Words Like Images

The image refers to Lewis Carrol’s The Mouse ‘s Tale. 

I like images, but I love more words, particularly those words that become images in the memory of the careful reader.

Yet, images are everywhere, they often reduce the time of conversation because they usually represent the instant and not its development. It seems that many images are not made to attract the attention, but to deviate it from the essential which is not the image in itself, but the reason why they have been made.

I like images and I think they must have a story to tell about the image itself or the feelings that they produce over their creator and observers as well. When an image is separated from the possibility to take your own mind inside it and its story, I don’t like it at all.

I like those images that speak and are given the time to tell their narration as my words do when they create those  images which remain inside the reader who starts to develop its own story as a part of a greater project where each one and every person, as well as every kind of its expression, can be in search of dialogue and confrontation  to perform their own life and meaning.mouse tail

Words and images are two aspects of the same necessity of human being since the origins, which is to tell a story and to make this story as much real as possible and as much loyal as possible to the original or to the feelings felt by those who apply their art to their preparation.

Words and images tell the people that to communicate is a primeval need to leave and get a memory of our passage in this world. Words and images are the fundamental of any communication and we should regard them as the most precious gift which however and whatever we do remains as the print on the rock of our own being.

This is the reason why we should protect words and images not closing them in a museum, we should protect them from ourselves because very often we become the real enemies of ourselves and of our meaning. We should protect and take care of words and images in order the could become the emblem of our love and faith for the life and the people and the sense we are going to depict and represent while we live and still have an opportunity to break the discomforting silence and indifference which is so often hidden in the false words and images that we use for circumstance and convenience.
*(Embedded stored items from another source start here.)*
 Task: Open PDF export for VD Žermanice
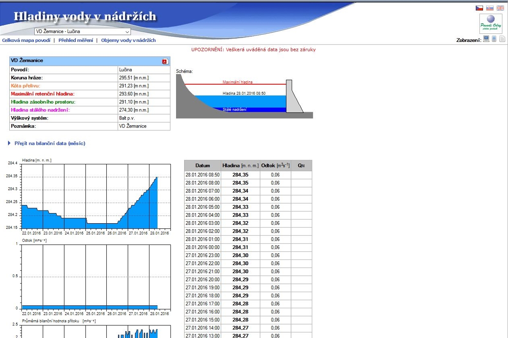pyautogui.click(x=165, y=61)

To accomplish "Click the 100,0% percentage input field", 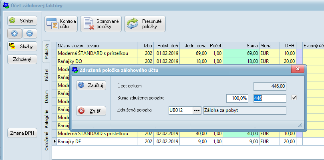I will point(237,98).
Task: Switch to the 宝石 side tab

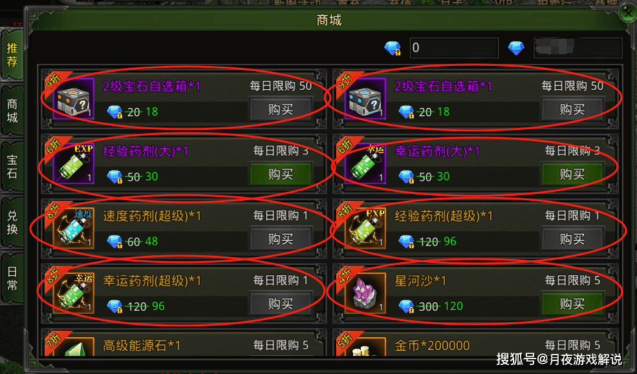Action: coord(12,166)
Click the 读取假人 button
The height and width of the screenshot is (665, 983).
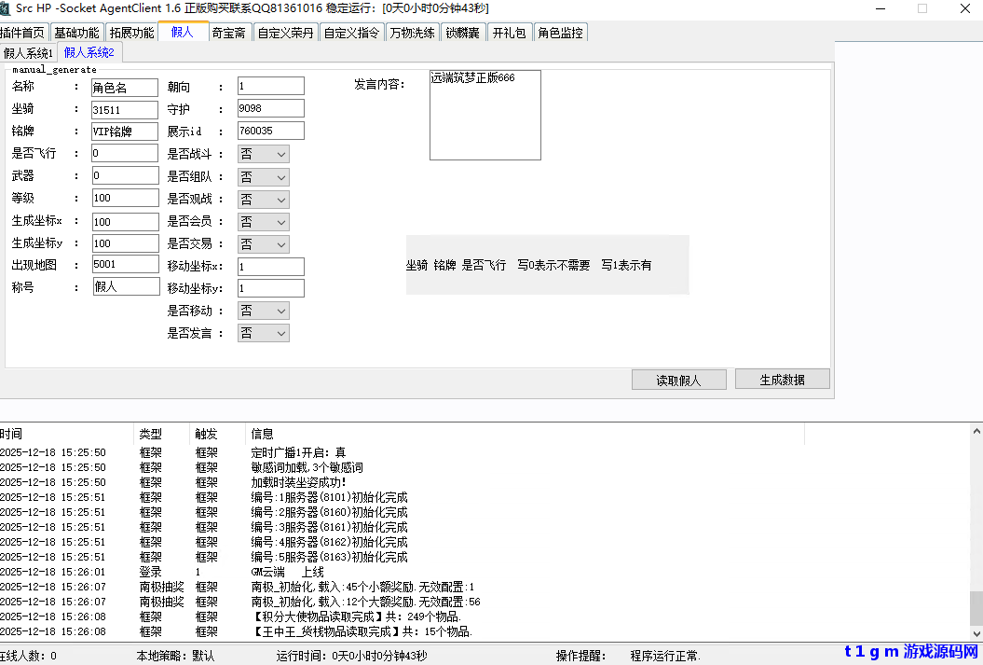point(678,379)
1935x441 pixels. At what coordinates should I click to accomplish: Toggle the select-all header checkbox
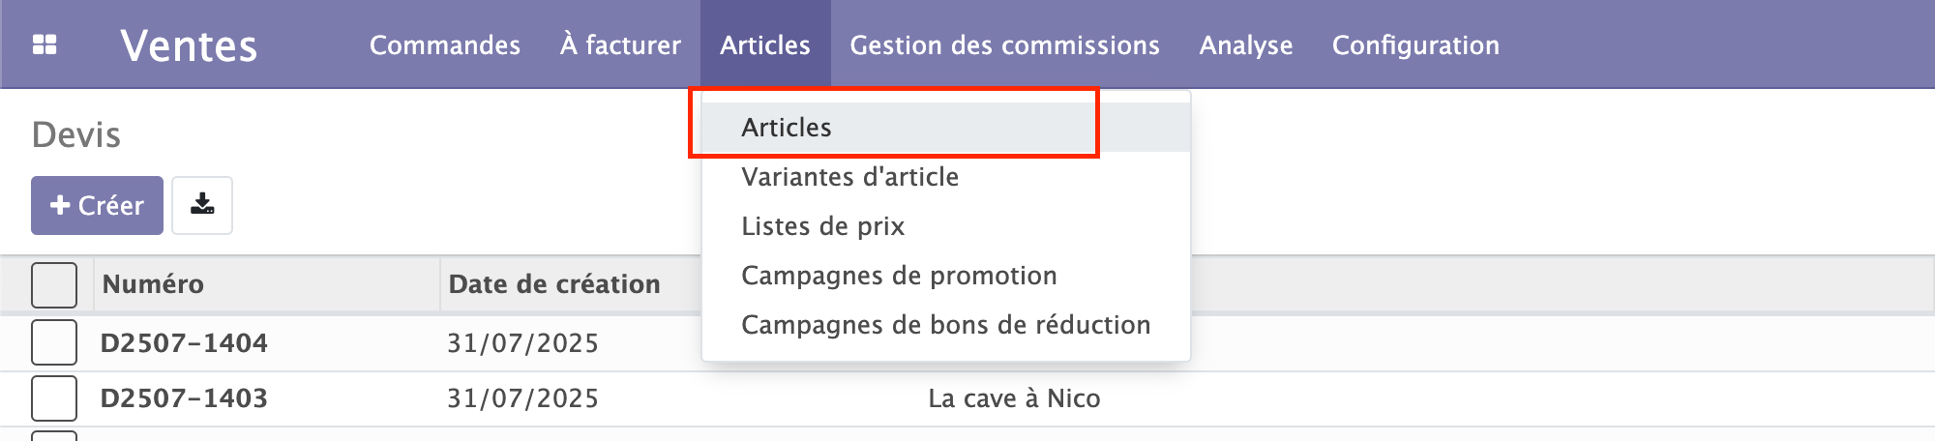[x=54, y=284]
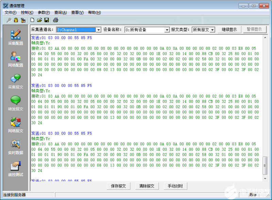Click the padlock icon on the toolbar
The height and width of the screenshot is (200, 272).
(x=16, y=20)
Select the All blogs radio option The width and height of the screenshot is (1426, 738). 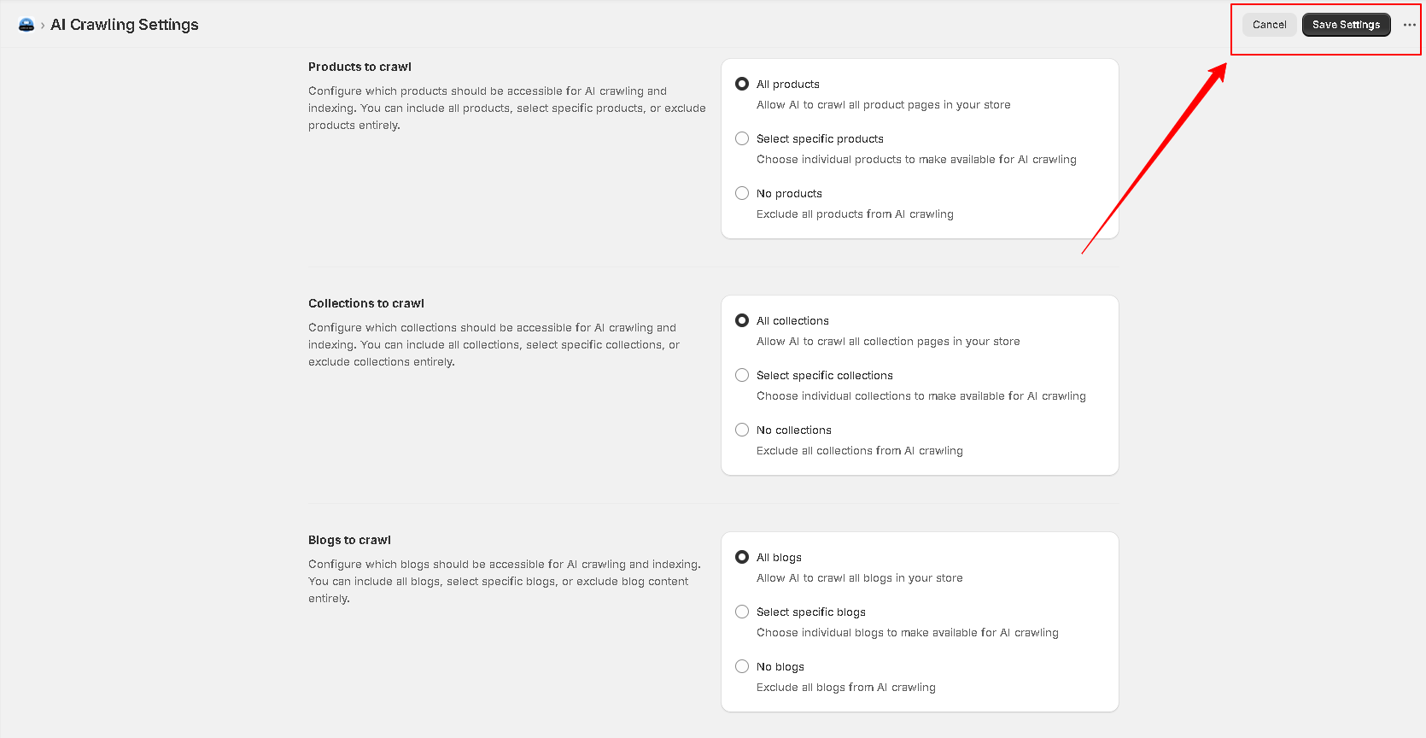coord(742,557)
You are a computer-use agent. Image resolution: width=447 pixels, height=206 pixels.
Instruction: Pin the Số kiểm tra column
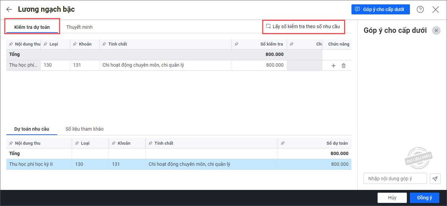[x=237, y=44]
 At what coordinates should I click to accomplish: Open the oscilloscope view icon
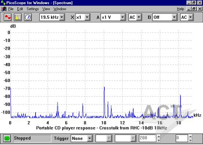[7, 17]

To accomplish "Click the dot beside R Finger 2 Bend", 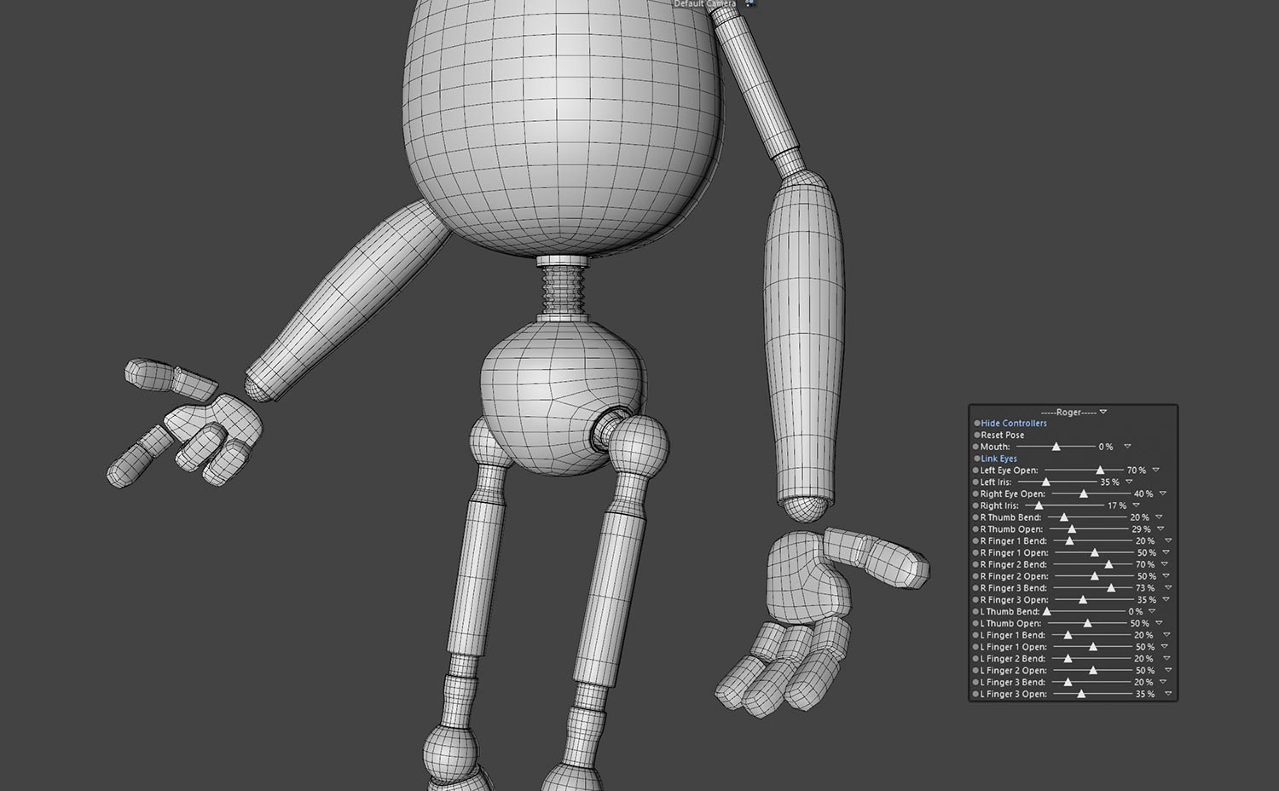I will point(977,563).
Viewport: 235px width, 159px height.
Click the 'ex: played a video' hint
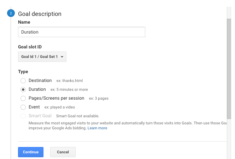59,107
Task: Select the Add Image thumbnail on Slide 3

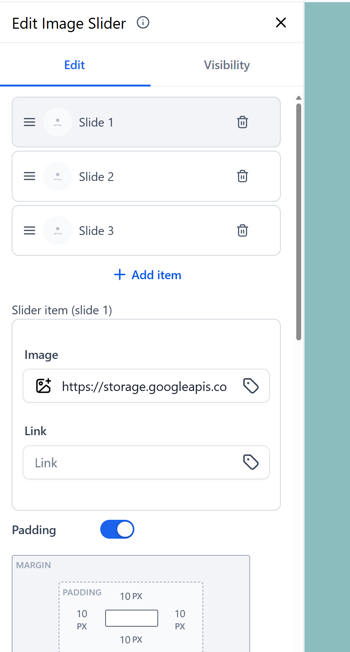Action: click(x=58, y=230)
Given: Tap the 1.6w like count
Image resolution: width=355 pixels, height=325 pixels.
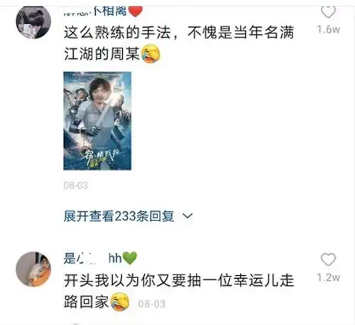Looking at the screenshot, I should tap(329, 30).
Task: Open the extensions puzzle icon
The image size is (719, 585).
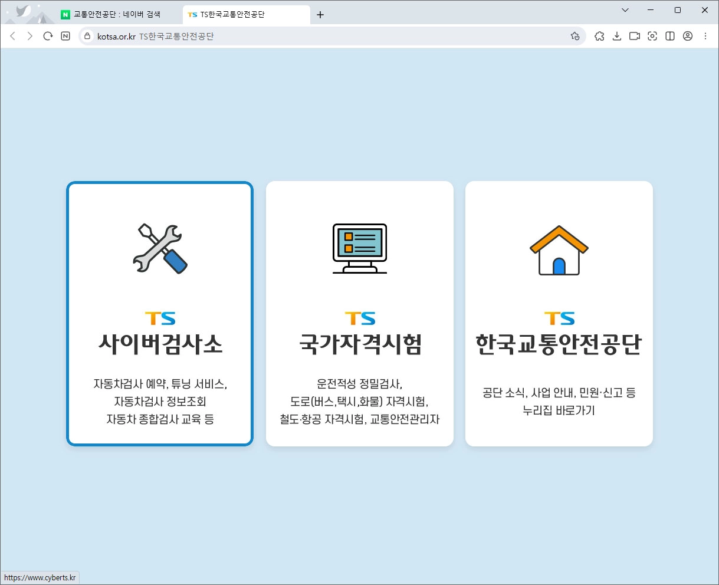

Words like images should be used carefully and protected by our own falsity and egocentrism.

 

L’immagine si riferisce a The Mouse’s Tale  di Lewis Carrol

Mi piacciono le immagini, ma amo di più le parole, in particolare quelle che diventano immagini nella memoria del lettore attento.

Tuttavia, le immagini sono ovunque, spesso riducono il tempo di conversazione perché di solito rappresentano l’istante e non il suo sviluppo. Sembra che molte immagini non siano fatte per attirare l’attenzione, ma per deviarla dall’essenziale che non è l’immagine in sé, ma il motivo per cui sono state realizzate.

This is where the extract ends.